## Task statement:
Write out the entries once more, exactly as they appear.

## Exercise input:
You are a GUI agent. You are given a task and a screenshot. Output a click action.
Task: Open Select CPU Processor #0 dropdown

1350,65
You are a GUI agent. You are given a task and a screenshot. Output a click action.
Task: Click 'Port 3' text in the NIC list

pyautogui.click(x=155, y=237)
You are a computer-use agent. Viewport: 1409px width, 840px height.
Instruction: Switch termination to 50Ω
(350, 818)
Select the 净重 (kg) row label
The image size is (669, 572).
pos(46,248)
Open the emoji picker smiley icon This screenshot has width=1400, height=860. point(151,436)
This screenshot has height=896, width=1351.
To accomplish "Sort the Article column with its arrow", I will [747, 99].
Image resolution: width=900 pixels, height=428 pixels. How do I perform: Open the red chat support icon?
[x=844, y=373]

## Expected output:
You are a GUI agent. You are given a task and a screenshot. Output a click action.
Task: Open Select CPU Processor #0 dropdown

1350,65
You are a GUI agent. You are given a task and a screenshot. Output a click action.
Task: Click 'Port 3' text in the NIC list

pyautogui.click(x=155, y=237)
You are a computer-use agent. Viewport: 1409px width, 840px height.
Instruction: Switch termination to 50Ω
(350, 818)
Select the 净重 (kg) row label
The image size is (669, 572).
pos(46,248)
Open the emoji picker smiley icon This screenshot has width=1400, height=860. point(151,436)
This screenshot has height=896, width=1351.
To accomplish "Sort the Article column with its arrow", I will [747, 99].
Image resolution: width=900 pixels, height=428 pixels. How do I perform: Open the red chat support icon?
[x=844, y=373]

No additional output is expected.